# [Task requirements]
Only the lines from the one containing "Open the #HowOldRobot hashtag link" through the last line of the material should be copied, exactly as written and without pictures.

=== Section Start ===

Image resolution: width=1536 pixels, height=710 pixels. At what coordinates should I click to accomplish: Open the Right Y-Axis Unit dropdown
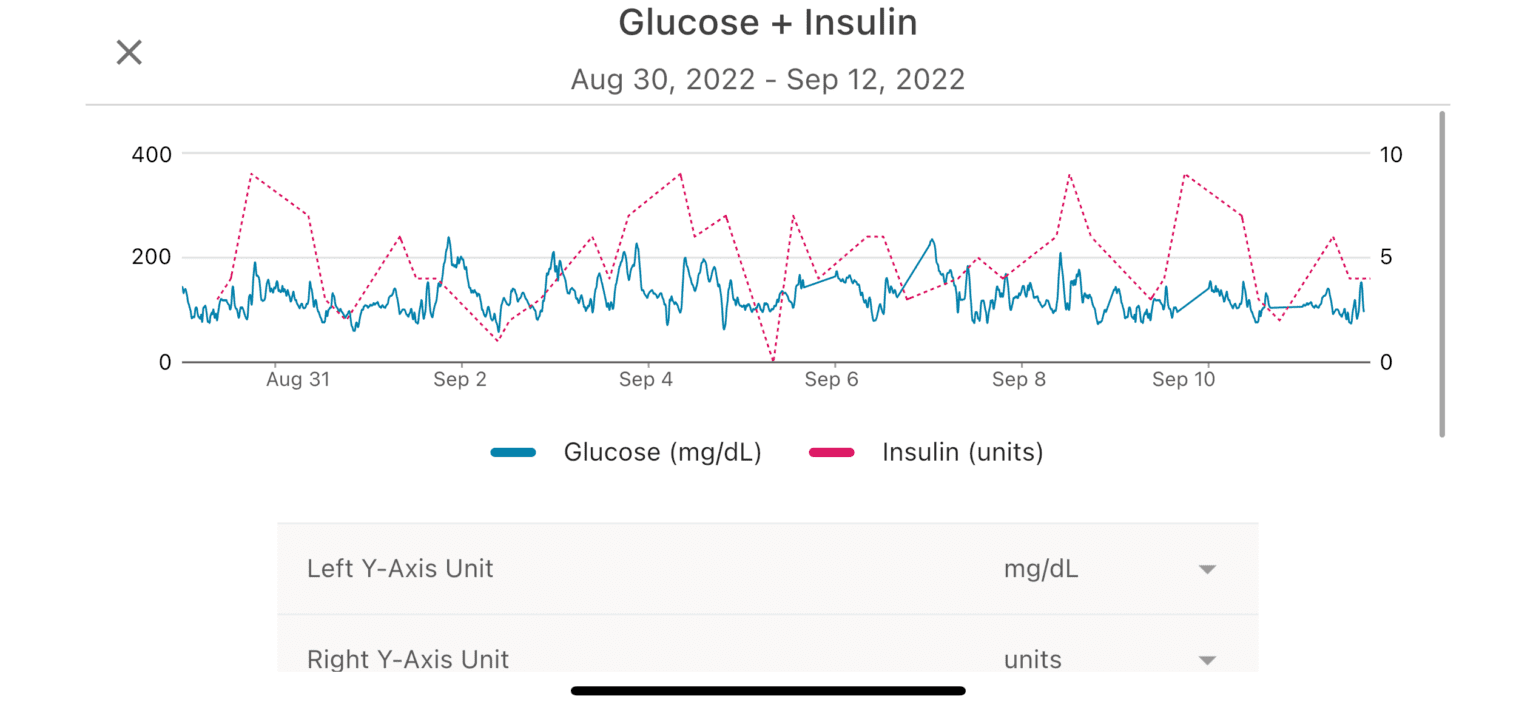tap(1207, 659)
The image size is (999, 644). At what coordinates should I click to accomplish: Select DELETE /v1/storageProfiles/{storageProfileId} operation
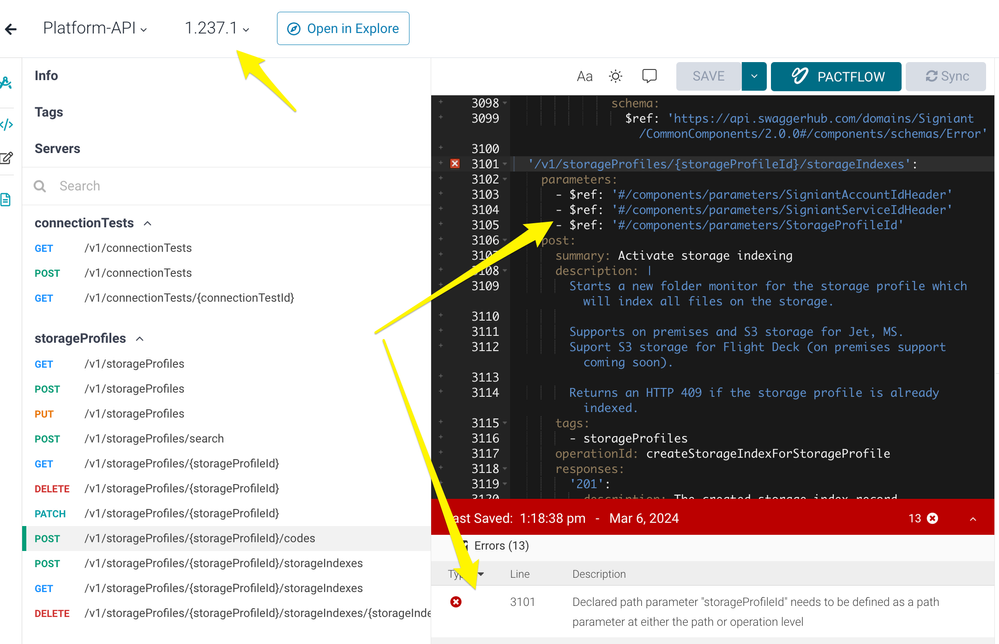[x=180, y=489]
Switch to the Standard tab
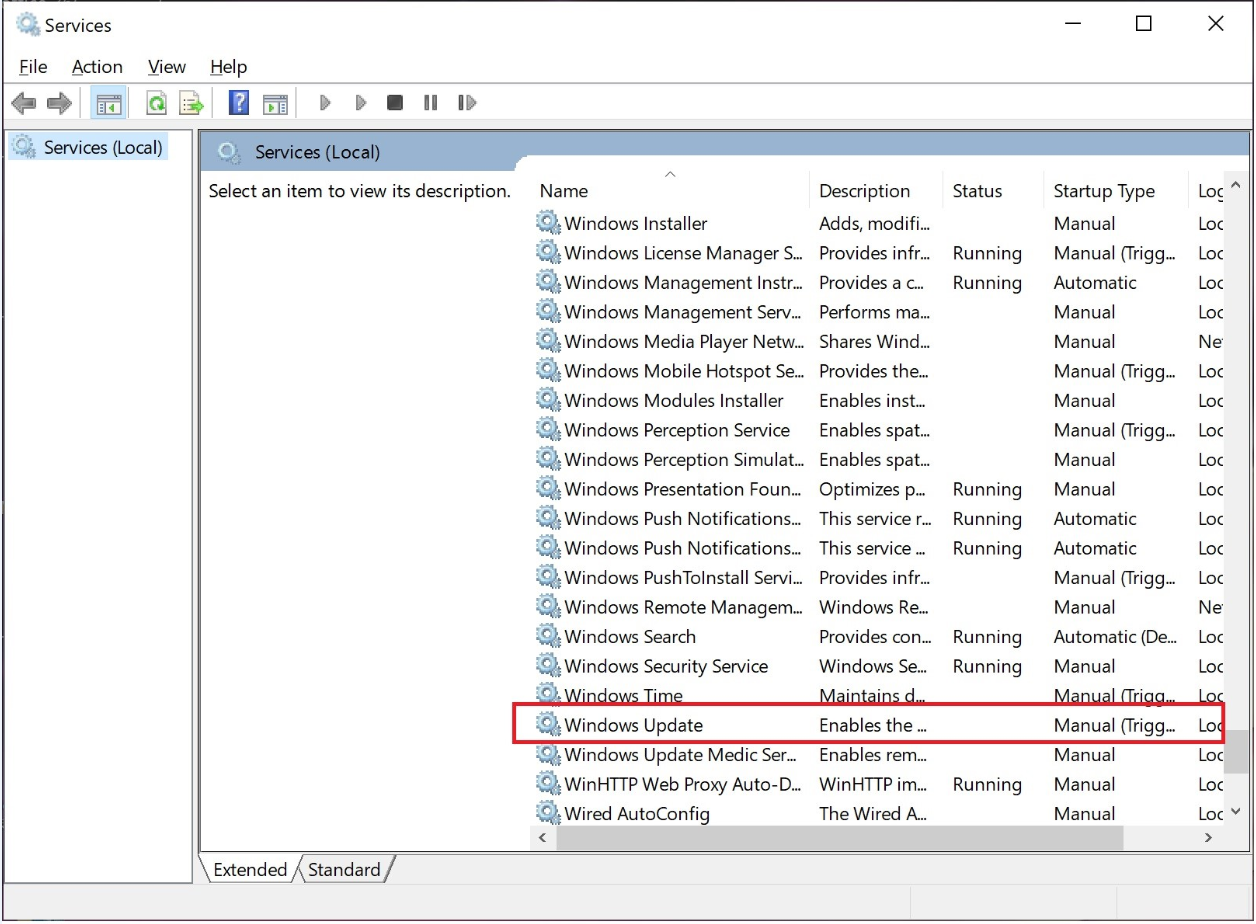1256x924 pixels. (x=344, y=869)
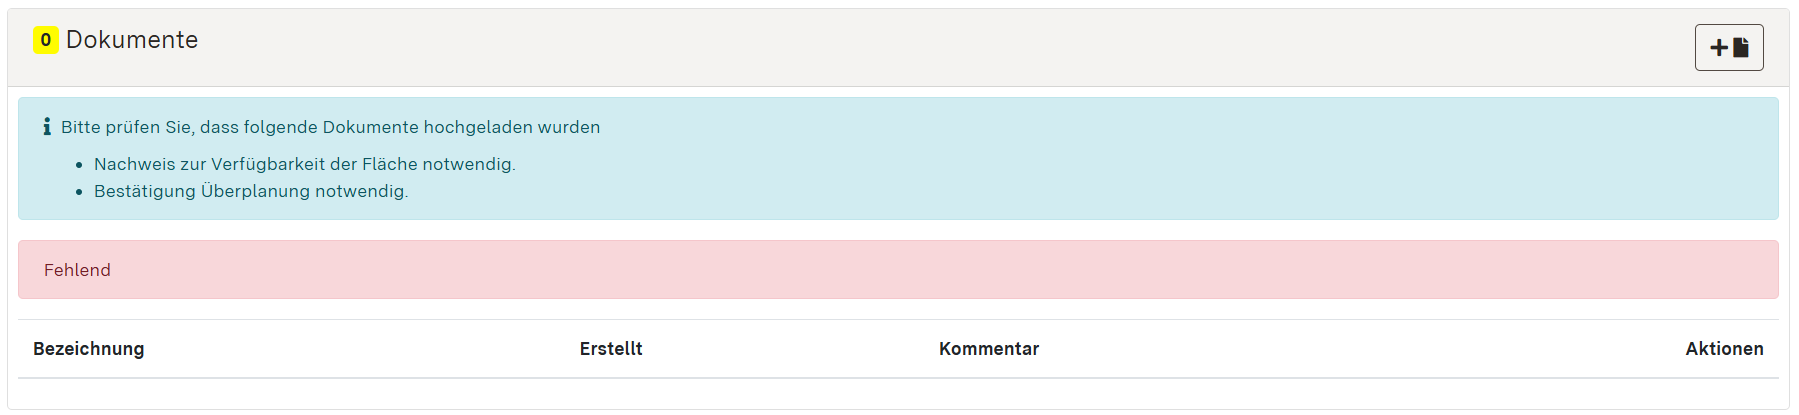Click the Aktionen column header
The height and width of the screenshot is (415, 1799).
tap(1724, 349)
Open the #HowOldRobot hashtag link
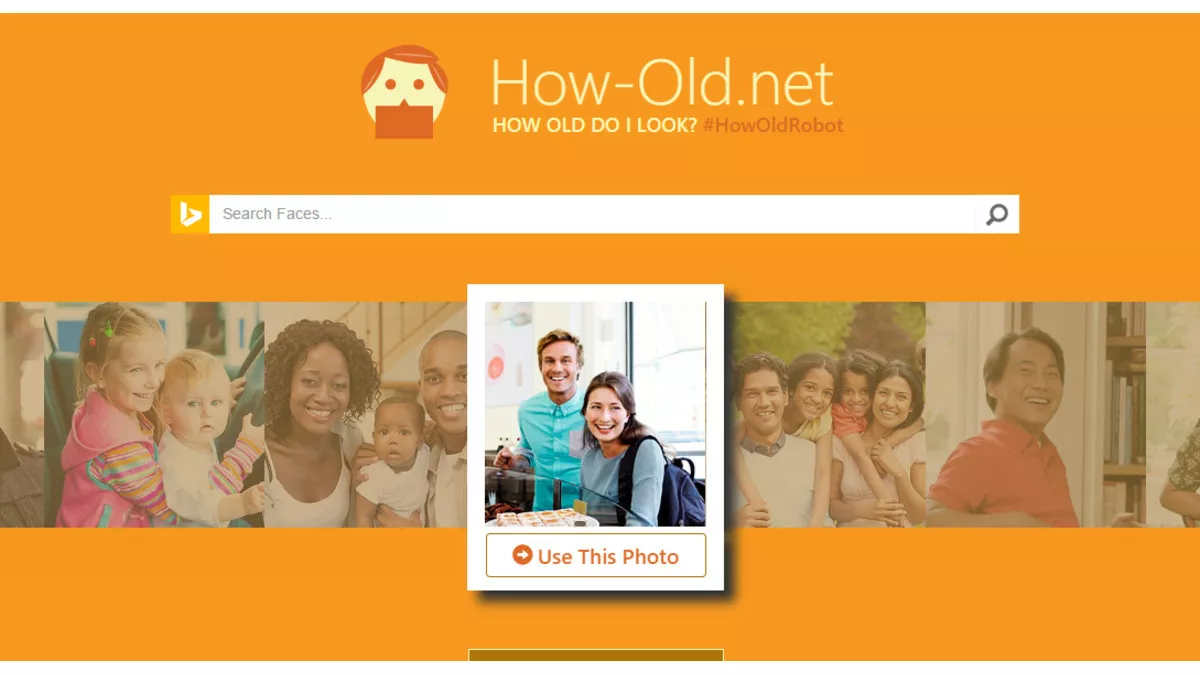The height and width of the screenshot is (675, 1200). (773, 125)
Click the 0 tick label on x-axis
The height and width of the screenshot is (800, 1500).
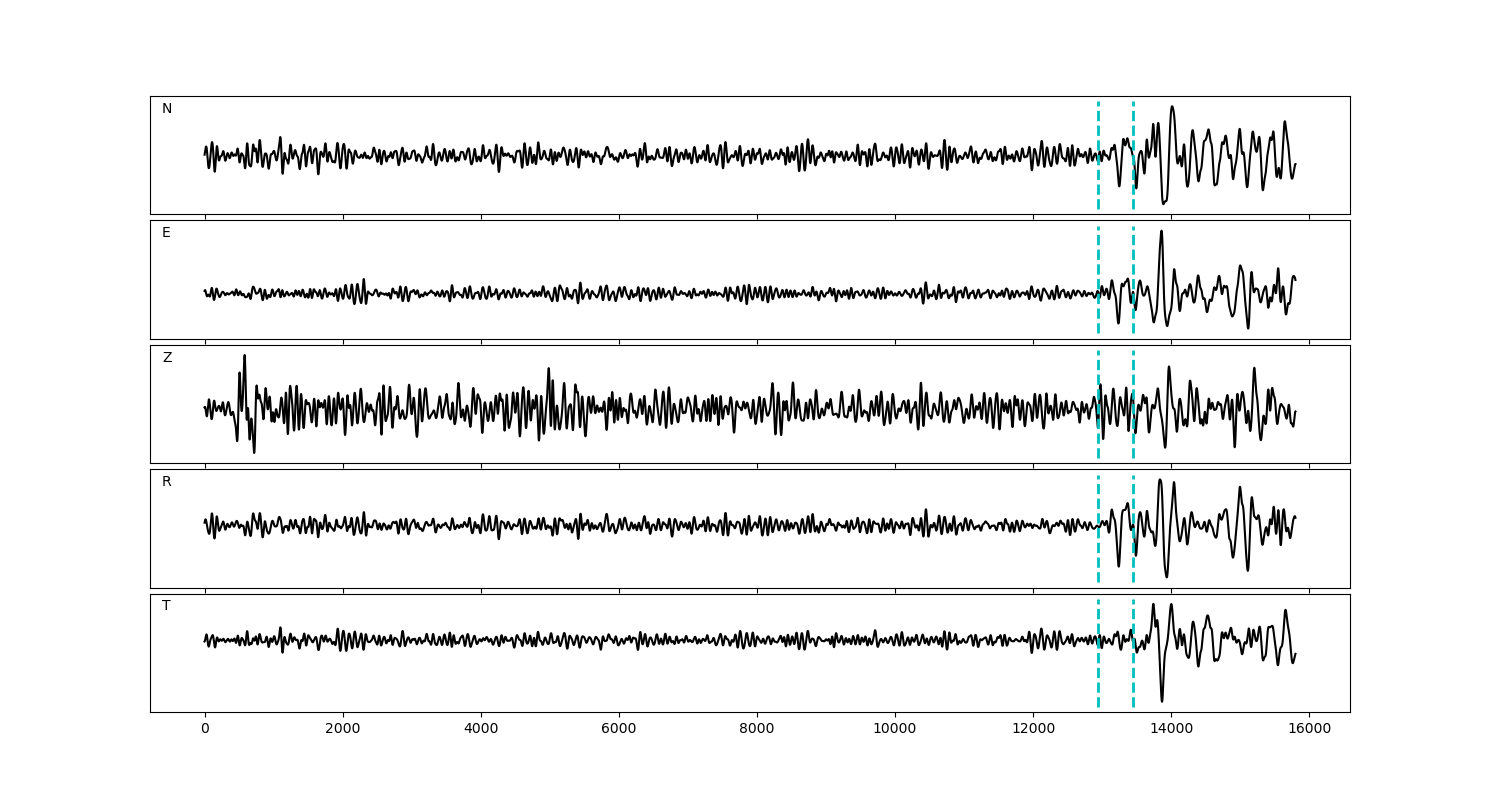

=== Section End ===

# [Response to this exercise]
Open the #HowOldRobot hashtag link
The height and width of the screenshot is (675, 1200). (773, 125)
Click the 0 tick label on x-axis
The height and width of the screenshot is (800, 1500).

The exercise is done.